Misalnya, akun @PNS_Ababil menyuarakan keskeptisannya terhadap gembar-gembor para calon soal pemberantasan korupsi, khususnya terkait mekanisme perlindungan untuk pelapor.

"Teorinya indah. Prakteknya, yang lapor malah kena jebakan. ASN banyak yang udah skeptis sama lapor2 gini," tulisnya di platform X pada Rabu (13/12/2023).

Pelapor kasus korupsi: Minim penghargaan banyak intimidasi

Peran masyarakat dalam pemberantasan korupsi termaktub dalam UU No. 31 Tahun 1999 tentang Pemberantasan Tipikor. Dalam Pasal 41 disebutkan bahwa masyarakat berhak mencari dan memberi informasi adanya dugaan korupsi kepada penegak hukum; menyampaikan saran dan pendapatnya; mendapat jawaban atas laporannya paling lama 30 hari; dan memperoleh perlindungan hukum.

Atas perannya tersebut, dalam Pasal 42 UU Pemberantasan Tipikor disebutkan bahwa "Pemerintah memberikan penghargaan kepada anggota masyarakat yang telah berjasa membantu upaya pencegahan, pemberantasan, atau pengungkapan tindak pidana korupsi".

Adapun penghargaan terhadap pelapor dirincikan dalam Peraturan Pemerintah (PP) No. 43 Tahun 2018 berupa piagam atau premi sebesar 2 permil dari jumlah kerugian keuangan negara yang dapat dikembalikan. 
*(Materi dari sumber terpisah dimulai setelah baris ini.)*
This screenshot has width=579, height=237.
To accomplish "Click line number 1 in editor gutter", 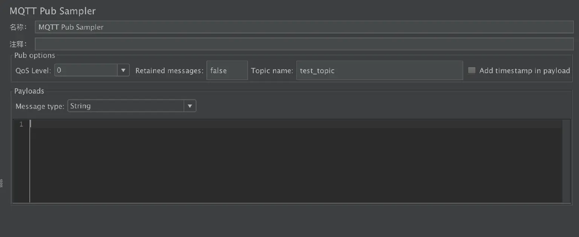I will point(21,124).
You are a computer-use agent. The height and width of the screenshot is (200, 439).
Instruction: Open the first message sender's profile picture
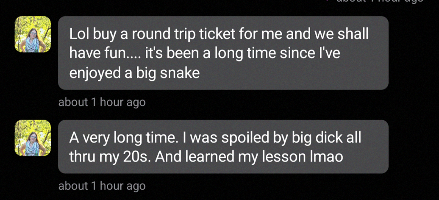33,34
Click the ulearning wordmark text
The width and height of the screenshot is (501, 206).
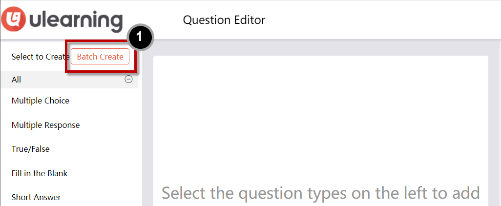(x=75, y=21)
Pelapor dapat memperoleh premi paling banyak sebesar Rp200 juta. Sementara dalam kasus suap, pelapor dapat memperoleh premi paling banyak sebesar Rp10 juta dari nilai uang suap atau hasil lelang barang rampasan. Sayangnya, menurut laporan Kompas, hingga sekarang baru ada 2 pelapor yang mendapatkan hadiah premi, sedangkan puluhan sisanya hanya diganjar dengan piagam. 

Selain ketidakpastian akan memperoleh hadiah uang, pelapor koruptor masih harus menanggung risiko intimidasi dan ancaman. Hal tersebut pernah disampaikan oleh Ketua Lembaga Perlindungan Saksi dan Korban (LPSK) Hasto Atmojo Suroyo.

“Pelapor dalam satu instansi atau lembaga sering kali mengalami pengucilan dari rekan-rekannya atau atasannya, mengalami mutasi ke tempat yang jauh, demosi, atau bahkan pemberhentian dari jabatannya,” ujar Hasto selepas acara penandatanganan perjanjian kerja sama pencegahan korupsi antara KPK dan Badan Usaha Milik Negara (BUMN) di Jakarta, Selasa (2/3/2021).

Bahkan, ia menambahkan, ada juga yang diberhentikan dari status karyawan karena melaporkan korupsi. Sementara sebagian lagi dikriminalisasi atas laporannya. Padahal, menurut LPSK, seorang saksi tidak bisa dituntut secara pidana dan perdata ketika memberikan kesaksian.

”Ketika diproses pencemaran nama baik atau penghinaan, ditunggu sampai proses laporan selesai terlebih dahulu. Baru kalau ada tindak kejahatan yang dilakukan pelapor, diproses belakangan,” lanjutnya.

September tahun lalu, seorang saksi korupsi yang merupakan aparatur sipil negara (ASN) di Semarang, Jawa Tengah (Jateng) bernama Iwan Budi Paulus ditemukan tewas setelah dilaporkan hilang. Jasadnya tergeletak di kawasan Pantai Marina, Semarang tanpa kepala dan tangan dengan kondisi terbakar.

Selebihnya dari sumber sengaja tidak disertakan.